[Swift-devel] multiple worker.sh in the same job

Tue Jul 1 16:27:58 CDT 2008

This whole thing, I think, applies not only to MPI jobs, but also to any
job requesting more than one node. So I think the solution is not to
swap mpirun and wrapper.sh, but, along the lines of what Andriy did,
perform all the relevant wrapper functions in only one instance and have
a barrier right before running the executable as well as right after.

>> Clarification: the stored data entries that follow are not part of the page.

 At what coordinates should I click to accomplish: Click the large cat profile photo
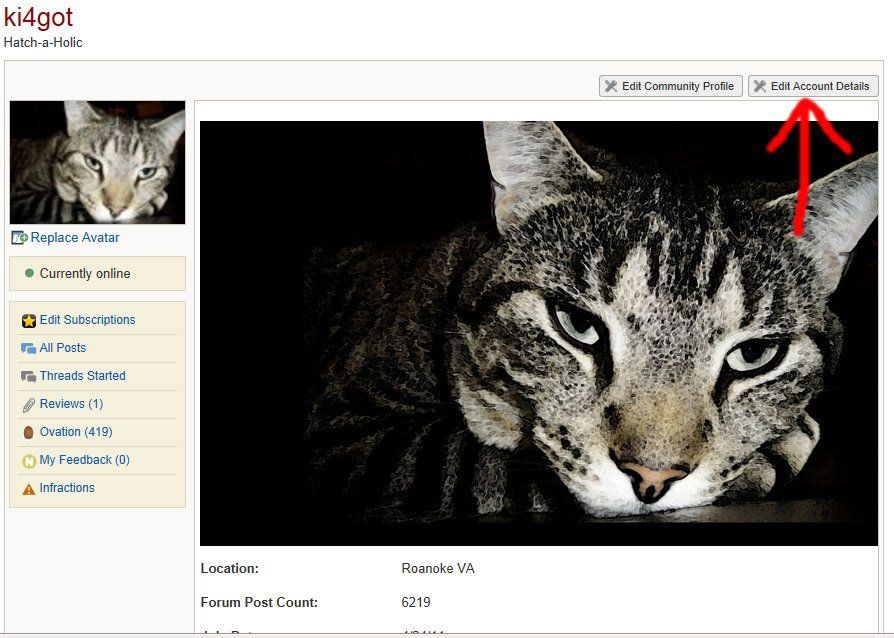(538, 333)
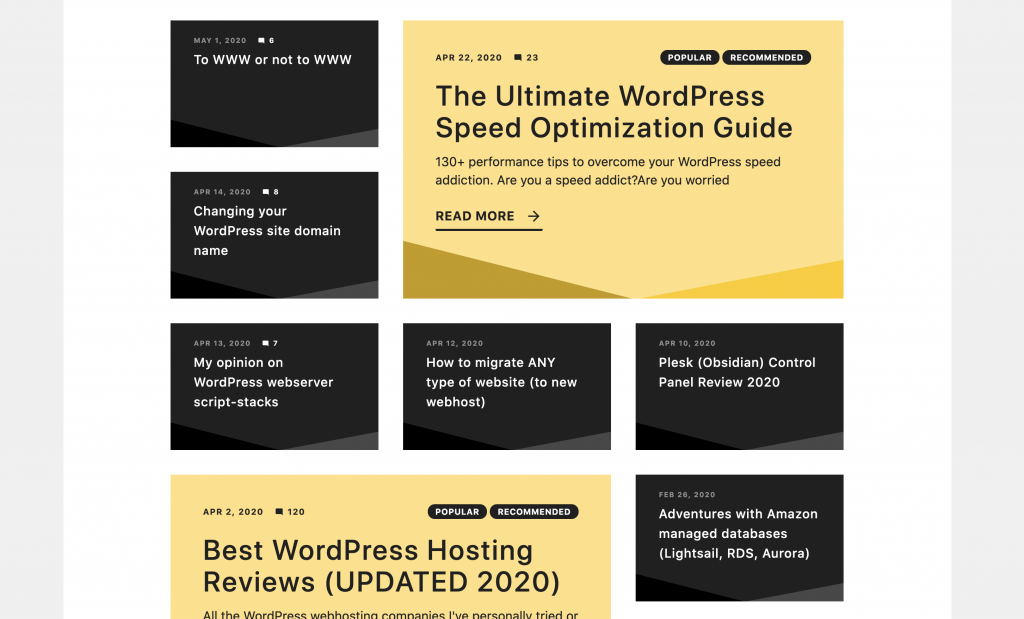Open Plesk (Obsidian) Control Panel Review post
The image size is (1024, 619).
737,372
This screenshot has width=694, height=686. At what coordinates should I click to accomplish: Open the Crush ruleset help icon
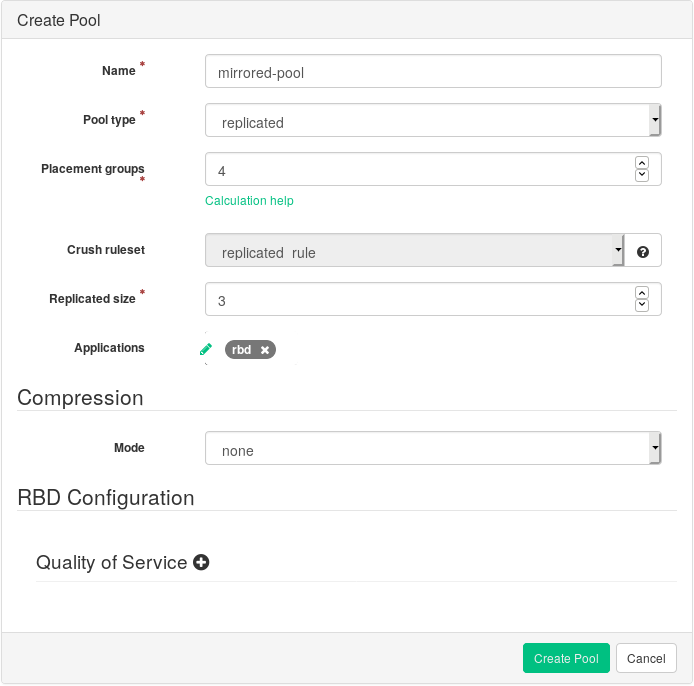click(x=643, y=252)
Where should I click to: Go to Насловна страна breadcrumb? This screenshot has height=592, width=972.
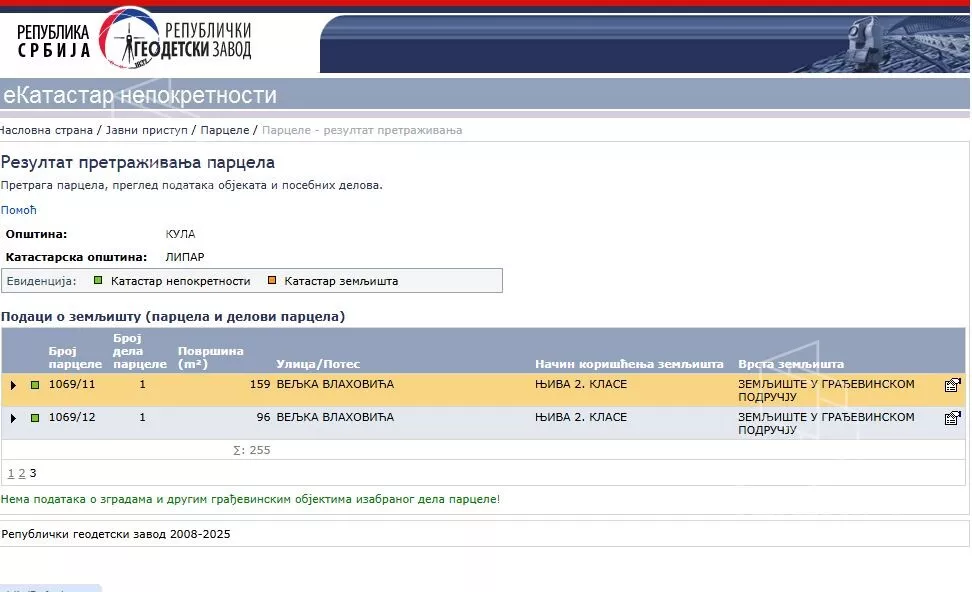[45, 130]
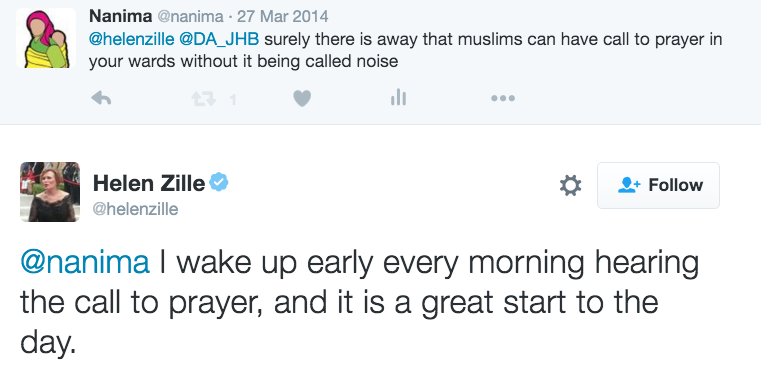This screenshot has width=761, height=372.
Task: Open @helenzille handle under Helen Zille's name
Action: [135, 210]
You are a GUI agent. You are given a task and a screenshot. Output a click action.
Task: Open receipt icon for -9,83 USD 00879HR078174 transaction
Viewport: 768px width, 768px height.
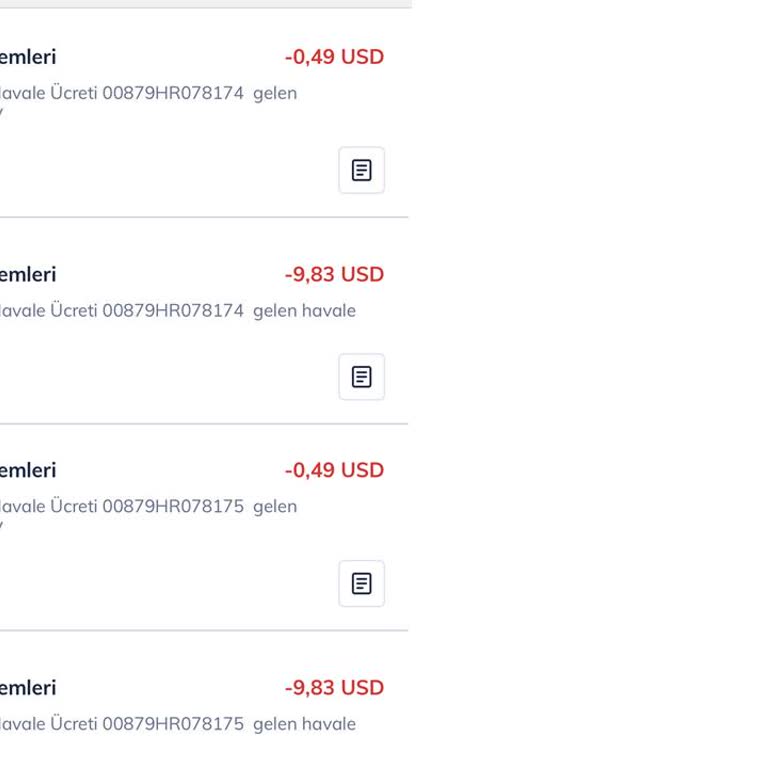pyautogui.click(x=361, y=377)
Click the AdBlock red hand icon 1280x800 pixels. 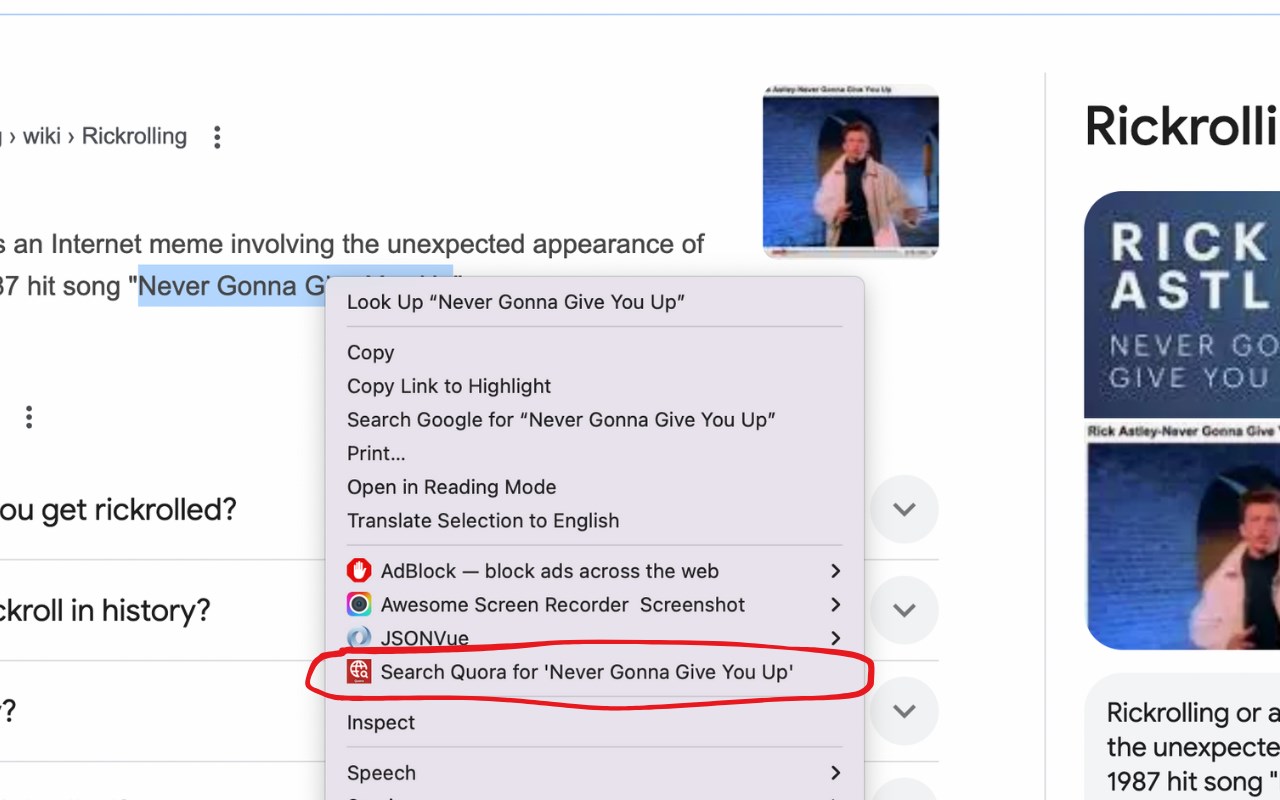359,571
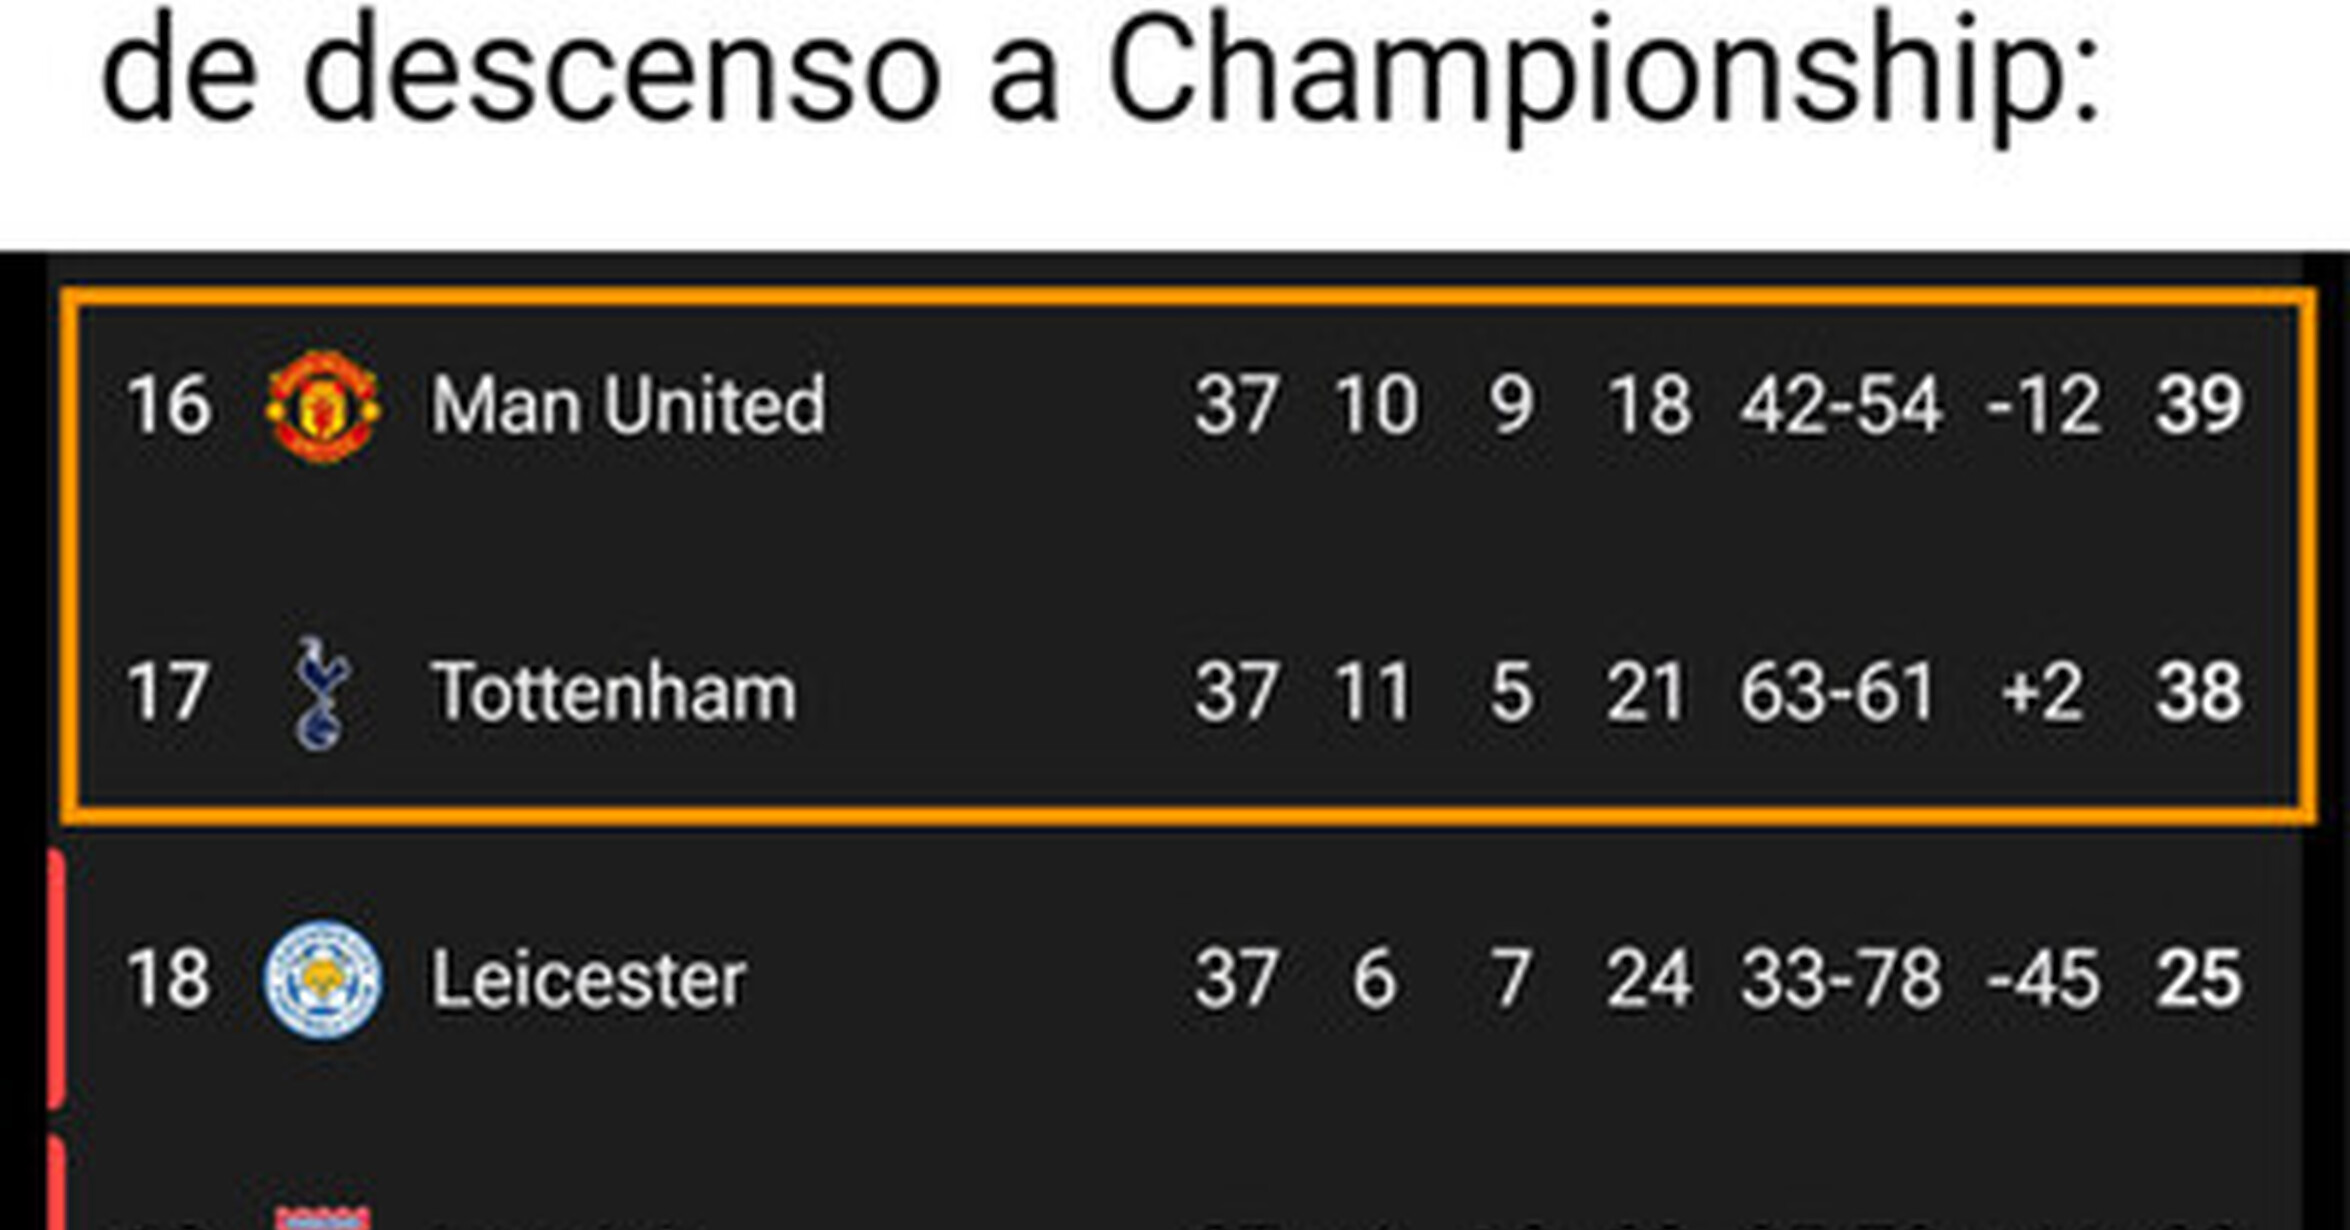Click Tottenham's +2 goal difference
2350x1230 pixels.
[2043, 692]
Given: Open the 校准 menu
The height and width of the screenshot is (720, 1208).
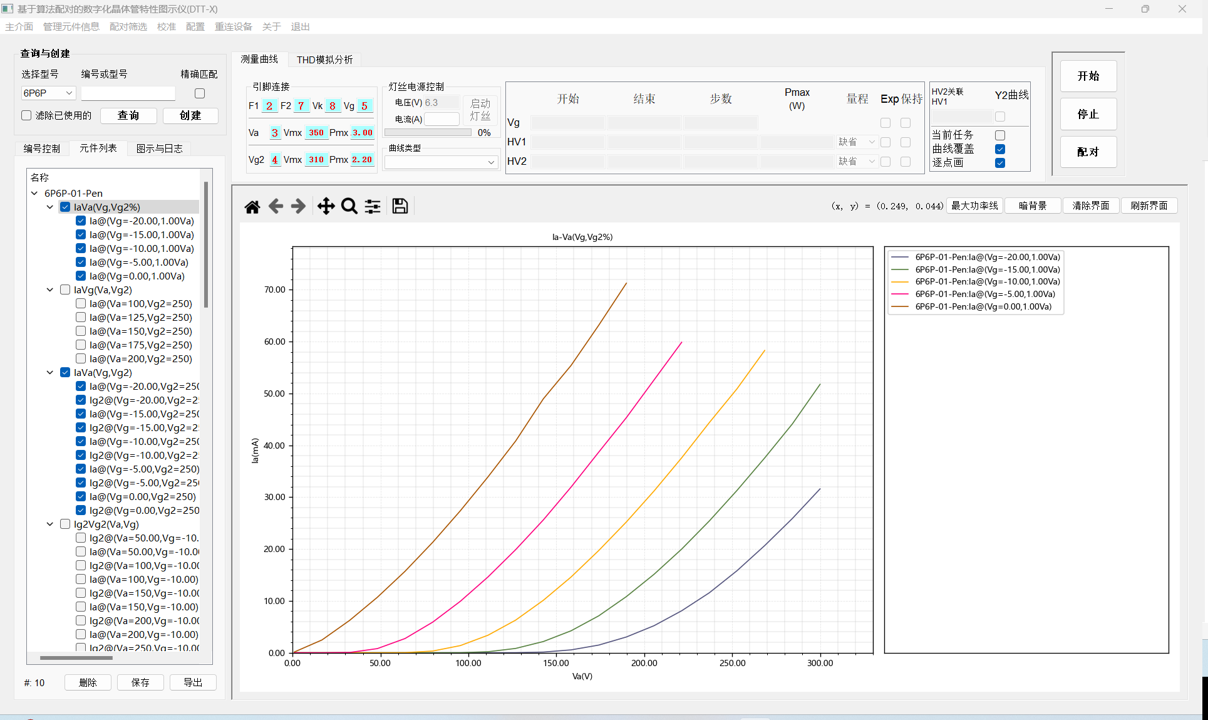Looking at the screenshot, I should tap(166, 27).
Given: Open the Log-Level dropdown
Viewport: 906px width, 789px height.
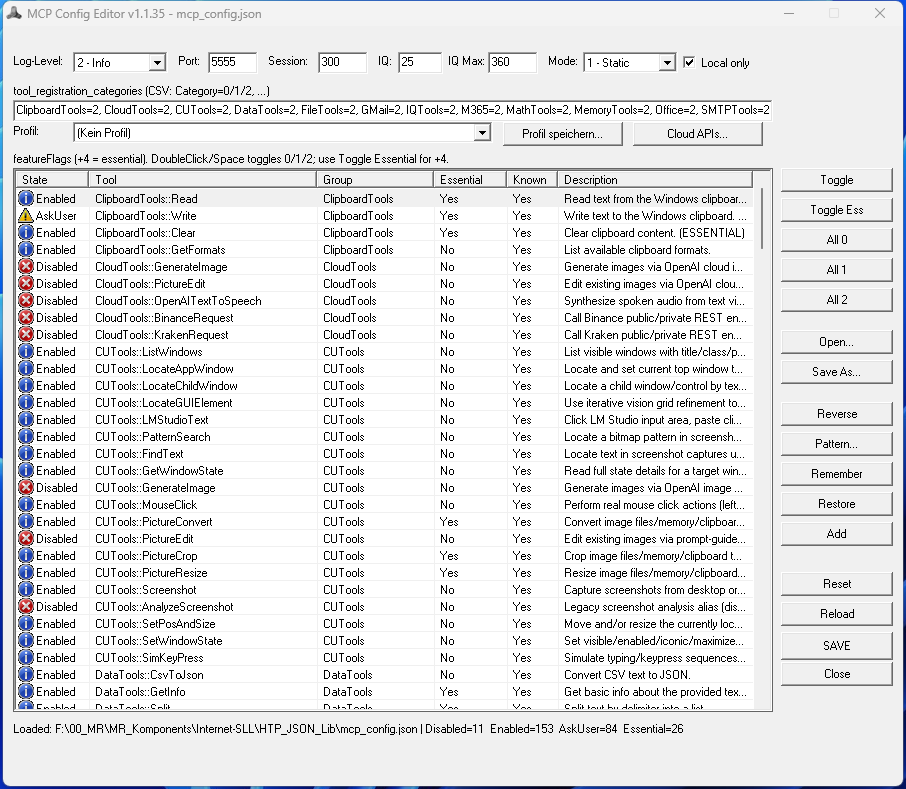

How exactly this would be done is a little hazy in my head, but I guess
that's what makes it interesting.

On Tue, 2008-07-01 at 21:11 +0000, Ben Clifford wrote:
> Here is one problem with Swift + MPI, with workaround, that Andriy Fedorov 
> <fedorov at cs.wm.edu> and I have uncovered. I'm interested in anyone's 
> commentary.
> 
> If you use GRAM with jobtype=mpi, then your job is run through mpirun, and 
> thus executes on each node in the job rather than once.
> 
> In the case of Swift submitting this way, 'your job' actually means the 
> Swift server side code, wrapper.sh, not 'your (the user's) job'.
> 
> This means there are multiple wrapper.sh jobs running, all trying to use 
> the same working directory, input files and output files.
> 
> Andriy tried making only one of the nodes create output files (eg the rank 
> 0 node), and that appears to work in his case, though I think the 
> following is happening:
> 
>   * each worker will link the same input files into the same working 
>     directory. if this was a copy, this would be a potentially damaging 
>     race condition. as its a link, I think there is a still a race 
>     condition there that would cause some of the workers to fail (so 
>     perhaps in the presence of any input files at all this won't work - I 
>     think Andriy's test case does not have any input files).
> 
>   * I think that all except the rank-0 wrapper script indicates failure 
>     (because of missing output files); and the rank-0 wrapper script 
>     indicates success. Swift submit-side checks for success flag before 
>     failure flag, so regards the job as successful. I think this only 
>     works if at least one job succeeds, which pretty much means one job 
>     must generate all the output files, rather than different jobs 
>     generating different output files.
> 
> I haven't really tested the above out in great depth, but I think that is 
> what is happening
> 
> >From a technical perspective, I think the way to address this is to swap 
> the mpirun and wrapper.sh, so that one wrapper.sh runs, and inside that it 
> runs mpirun which then spawns only the application executables.
> 
> There you lose the abstraction from GRAM of being able to specify 
> jobtype=mpi; instead you have to know how to do this yourself, and run the 
> job as a normal, not mpi, job from GRAM's perspective.
> 
> However, in the case of non-GRAM execution mechanisms, then that 
> abstraction is not in place anyway.
>